Professor Ernest Aryeetey, Vice-Chancellor of the University of Ghana, says he is optimistic Ghana’s economy will pick up shortly with the urgency of a sustained macroeconomic management at hand.
“In the last couple of weeks we’ve had an IMF mission that has endorsed the government’s policies and efforts to bring some stability into the fiscal arrangement, so there is some movement finally.” Prof. Aryeetey told Bola Ray on Starr Chat Wednesday.
“I wouldn’t pretend that things are well,” he said, adding that there is no doubt that the situation is quite challenging citing loose fiscal policy, high budget and current account deficits, and a depreciating currency amidst high inflationary rate as the major fiscal challenges inhibiting the growth of the economy.
Asked whether the President John Dramani Mahama is managing the affairs of the country well, Prof. Aryeetey said: “Mr. Mahama is doing what he can do as best as he can in the running of the country.”
The International Monetary Fund (IMF) last week completed its third review mission to Ghana (B3negative), and concluded that the country as at the end of December 2015 had broadly met the performance criteria under its three-year Extended Credit Facility (ECF) programme.

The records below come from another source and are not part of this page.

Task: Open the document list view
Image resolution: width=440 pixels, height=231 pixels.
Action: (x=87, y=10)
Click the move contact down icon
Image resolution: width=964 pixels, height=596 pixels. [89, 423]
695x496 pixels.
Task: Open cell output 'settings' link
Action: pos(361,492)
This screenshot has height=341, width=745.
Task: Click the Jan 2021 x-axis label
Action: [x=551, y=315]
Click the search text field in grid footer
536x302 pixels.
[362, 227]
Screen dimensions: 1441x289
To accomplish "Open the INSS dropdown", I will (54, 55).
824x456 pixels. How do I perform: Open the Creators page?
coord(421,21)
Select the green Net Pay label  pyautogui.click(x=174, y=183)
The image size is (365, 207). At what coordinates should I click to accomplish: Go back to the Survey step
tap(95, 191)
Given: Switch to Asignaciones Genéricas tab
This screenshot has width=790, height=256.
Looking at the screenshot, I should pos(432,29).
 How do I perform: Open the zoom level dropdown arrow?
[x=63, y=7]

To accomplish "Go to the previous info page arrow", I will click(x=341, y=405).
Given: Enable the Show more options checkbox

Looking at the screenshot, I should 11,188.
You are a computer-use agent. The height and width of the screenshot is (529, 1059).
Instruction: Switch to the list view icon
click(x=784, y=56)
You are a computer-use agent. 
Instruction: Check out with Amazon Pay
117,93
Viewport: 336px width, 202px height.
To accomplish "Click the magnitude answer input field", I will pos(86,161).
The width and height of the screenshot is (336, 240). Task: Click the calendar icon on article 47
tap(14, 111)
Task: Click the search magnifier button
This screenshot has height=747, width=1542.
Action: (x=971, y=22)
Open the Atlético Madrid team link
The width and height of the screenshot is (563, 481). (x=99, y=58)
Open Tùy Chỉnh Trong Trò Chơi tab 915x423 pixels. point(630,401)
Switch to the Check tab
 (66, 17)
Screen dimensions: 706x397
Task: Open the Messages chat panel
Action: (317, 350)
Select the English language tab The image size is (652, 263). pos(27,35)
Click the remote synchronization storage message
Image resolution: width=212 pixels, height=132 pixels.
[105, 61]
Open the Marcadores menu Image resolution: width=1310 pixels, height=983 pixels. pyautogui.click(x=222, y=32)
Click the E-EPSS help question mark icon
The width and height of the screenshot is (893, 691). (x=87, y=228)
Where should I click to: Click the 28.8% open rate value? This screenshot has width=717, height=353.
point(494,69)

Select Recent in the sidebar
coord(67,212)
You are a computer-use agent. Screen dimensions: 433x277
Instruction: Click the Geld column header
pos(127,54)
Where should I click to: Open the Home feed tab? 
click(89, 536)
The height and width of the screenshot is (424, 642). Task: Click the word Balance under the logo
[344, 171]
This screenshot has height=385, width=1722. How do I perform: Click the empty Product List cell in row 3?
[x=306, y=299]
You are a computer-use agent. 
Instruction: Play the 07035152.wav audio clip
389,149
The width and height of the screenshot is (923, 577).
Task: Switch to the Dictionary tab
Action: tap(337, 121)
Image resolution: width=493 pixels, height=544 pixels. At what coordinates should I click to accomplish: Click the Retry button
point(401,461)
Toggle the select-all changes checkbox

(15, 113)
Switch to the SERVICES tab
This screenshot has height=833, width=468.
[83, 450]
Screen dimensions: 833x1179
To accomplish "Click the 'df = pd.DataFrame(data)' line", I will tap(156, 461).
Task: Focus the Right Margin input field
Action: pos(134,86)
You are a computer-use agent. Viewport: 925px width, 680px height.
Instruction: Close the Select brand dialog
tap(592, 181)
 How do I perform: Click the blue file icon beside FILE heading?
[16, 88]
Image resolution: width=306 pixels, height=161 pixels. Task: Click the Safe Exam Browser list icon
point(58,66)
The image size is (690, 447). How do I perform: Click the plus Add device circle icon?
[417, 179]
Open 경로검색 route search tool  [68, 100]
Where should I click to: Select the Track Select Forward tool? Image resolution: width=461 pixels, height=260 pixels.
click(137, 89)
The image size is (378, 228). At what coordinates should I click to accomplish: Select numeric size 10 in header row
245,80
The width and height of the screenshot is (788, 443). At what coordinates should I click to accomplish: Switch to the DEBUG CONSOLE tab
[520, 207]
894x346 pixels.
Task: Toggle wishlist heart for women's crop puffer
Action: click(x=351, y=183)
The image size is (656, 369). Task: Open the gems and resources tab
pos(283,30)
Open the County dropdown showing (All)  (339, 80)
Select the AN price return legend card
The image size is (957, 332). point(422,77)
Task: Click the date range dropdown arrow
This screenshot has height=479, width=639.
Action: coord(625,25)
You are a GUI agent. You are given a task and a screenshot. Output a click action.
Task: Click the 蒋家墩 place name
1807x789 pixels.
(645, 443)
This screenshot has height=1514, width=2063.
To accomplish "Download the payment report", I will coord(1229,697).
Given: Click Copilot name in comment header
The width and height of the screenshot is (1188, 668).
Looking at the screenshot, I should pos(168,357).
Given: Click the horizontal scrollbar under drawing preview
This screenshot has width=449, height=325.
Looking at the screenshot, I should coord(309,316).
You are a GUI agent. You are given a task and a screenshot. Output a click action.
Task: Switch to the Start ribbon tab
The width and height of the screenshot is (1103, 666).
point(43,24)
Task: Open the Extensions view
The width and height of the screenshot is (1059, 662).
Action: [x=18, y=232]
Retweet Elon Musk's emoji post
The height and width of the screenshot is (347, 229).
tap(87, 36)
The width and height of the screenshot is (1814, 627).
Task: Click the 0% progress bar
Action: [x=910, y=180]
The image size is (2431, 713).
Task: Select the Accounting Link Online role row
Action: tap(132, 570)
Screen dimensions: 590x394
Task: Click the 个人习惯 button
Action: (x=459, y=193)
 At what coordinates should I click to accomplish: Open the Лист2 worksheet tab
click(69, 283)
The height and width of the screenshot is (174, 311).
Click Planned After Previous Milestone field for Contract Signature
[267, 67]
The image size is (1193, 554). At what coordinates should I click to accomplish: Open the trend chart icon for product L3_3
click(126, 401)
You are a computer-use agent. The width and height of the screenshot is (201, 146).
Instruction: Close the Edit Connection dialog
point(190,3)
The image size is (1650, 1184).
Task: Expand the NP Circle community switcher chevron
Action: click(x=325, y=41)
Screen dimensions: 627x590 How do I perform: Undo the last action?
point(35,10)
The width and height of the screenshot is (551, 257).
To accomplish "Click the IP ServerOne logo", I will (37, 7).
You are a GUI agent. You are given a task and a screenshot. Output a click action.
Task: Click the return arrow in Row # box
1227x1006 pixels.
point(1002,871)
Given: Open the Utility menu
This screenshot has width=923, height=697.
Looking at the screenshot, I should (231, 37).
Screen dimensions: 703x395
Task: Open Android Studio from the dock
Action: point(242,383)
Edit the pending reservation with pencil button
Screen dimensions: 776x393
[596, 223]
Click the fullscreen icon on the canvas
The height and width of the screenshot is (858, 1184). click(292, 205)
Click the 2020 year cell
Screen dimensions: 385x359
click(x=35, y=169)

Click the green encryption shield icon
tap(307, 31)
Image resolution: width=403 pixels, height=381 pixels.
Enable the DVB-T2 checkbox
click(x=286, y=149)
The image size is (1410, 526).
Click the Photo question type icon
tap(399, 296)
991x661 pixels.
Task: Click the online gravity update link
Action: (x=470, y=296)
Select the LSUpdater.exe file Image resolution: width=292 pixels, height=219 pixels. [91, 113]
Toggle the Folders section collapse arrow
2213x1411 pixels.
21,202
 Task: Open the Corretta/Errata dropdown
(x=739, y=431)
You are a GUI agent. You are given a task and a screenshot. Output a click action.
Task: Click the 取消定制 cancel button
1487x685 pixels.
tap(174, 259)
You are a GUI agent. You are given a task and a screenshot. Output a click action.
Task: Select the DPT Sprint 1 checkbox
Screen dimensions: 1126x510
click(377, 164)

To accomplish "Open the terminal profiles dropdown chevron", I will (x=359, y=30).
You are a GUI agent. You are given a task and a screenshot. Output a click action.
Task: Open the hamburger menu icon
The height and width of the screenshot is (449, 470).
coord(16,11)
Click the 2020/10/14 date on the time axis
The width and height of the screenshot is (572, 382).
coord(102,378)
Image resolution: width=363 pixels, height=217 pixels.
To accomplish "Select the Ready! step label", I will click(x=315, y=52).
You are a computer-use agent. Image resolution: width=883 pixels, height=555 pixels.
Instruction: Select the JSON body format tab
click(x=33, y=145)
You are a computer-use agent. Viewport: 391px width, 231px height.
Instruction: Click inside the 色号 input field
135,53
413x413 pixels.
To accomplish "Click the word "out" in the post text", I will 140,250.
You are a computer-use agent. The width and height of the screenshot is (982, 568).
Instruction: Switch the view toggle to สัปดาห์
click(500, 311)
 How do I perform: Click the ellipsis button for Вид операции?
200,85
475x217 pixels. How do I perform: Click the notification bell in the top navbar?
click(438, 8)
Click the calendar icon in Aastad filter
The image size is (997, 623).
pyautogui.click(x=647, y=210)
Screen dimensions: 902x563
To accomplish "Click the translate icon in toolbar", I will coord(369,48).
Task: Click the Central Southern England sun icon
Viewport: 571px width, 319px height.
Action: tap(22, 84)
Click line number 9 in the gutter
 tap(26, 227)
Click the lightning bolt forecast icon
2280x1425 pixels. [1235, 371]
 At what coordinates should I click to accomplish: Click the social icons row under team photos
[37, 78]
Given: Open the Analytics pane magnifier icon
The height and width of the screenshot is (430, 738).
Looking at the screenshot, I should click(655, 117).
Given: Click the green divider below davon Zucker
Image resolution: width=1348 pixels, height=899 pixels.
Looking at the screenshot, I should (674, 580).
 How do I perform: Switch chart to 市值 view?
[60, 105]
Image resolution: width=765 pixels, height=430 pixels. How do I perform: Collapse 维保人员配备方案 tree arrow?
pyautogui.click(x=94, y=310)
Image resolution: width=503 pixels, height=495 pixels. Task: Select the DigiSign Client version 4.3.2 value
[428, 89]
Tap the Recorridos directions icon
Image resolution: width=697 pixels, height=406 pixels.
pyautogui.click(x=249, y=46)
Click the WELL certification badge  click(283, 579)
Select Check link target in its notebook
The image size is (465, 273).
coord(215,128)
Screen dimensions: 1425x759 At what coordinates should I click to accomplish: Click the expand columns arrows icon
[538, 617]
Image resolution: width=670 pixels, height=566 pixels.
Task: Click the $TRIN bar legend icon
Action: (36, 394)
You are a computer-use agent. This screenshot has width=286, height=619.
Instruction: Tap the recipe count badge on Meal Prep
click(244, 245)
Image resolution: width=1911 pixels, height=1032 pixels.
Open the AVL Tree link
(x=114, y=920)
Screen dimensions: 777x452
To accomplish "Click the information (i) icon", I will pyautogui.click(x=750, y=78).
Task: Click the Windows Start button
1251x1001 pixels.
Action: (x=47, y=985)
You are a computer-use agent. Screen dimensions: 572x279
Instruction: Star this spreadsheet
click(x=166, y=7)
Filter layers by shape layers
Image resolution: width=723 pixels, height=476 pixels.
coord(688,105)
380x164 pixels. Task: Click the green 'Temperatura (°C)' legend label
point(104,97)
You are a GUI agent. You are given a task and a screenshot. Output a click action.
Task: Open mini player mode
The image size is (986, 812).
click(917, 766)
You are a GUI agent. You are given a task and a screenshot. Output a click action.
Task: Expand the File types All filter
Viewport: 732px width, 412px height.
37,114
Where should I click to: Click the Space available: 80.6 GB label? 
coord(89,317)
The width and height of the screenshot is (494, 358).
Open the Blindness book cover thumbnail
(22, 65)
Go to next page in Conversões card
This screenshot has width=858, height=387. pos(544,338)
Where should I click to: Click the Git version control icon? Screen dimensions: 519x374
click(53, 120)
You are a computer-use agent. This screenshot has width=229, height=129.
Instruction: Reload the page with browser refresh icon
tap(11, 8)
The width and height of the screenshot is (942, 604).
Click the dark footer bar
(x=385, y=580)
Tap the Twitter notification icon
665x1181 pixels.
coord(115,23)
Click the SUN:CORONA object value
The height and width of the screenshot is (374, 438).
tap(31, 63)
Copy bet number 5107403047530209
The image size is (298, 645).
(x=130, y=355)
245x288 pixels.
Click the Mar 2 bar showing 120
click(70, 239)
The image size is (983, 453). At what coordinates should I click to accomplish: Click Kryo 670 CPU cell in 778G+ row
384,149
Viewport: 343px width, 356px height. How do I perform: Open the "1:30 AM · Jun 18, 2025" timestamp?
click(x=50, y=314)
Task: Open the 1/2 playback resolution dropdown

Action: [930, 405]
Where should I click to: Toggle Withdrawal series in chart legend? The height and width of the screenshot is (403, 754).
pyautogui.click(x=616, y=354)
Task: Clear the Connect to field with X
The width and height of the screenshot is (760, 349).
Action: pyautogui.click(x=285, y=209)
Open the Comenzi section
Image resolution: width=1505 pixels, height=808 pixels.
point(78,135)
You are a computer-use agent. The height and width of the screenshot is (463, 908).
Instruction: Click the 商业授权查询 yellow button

Additionally, the year-end 2015 fiscal deficit of 6.7% of GDP in cash terms surpassed the budgeted 7.0% target and marked a significant improvement from the 9.4% deficit reported in 2014, and the country’s fiscal consolidation efforts included larger-than-expected arrear repayments.
The continued compliance with the IMF programme criteria is credit-positive because it bolsters investor confidence amid difficult domestic and external funding conditions.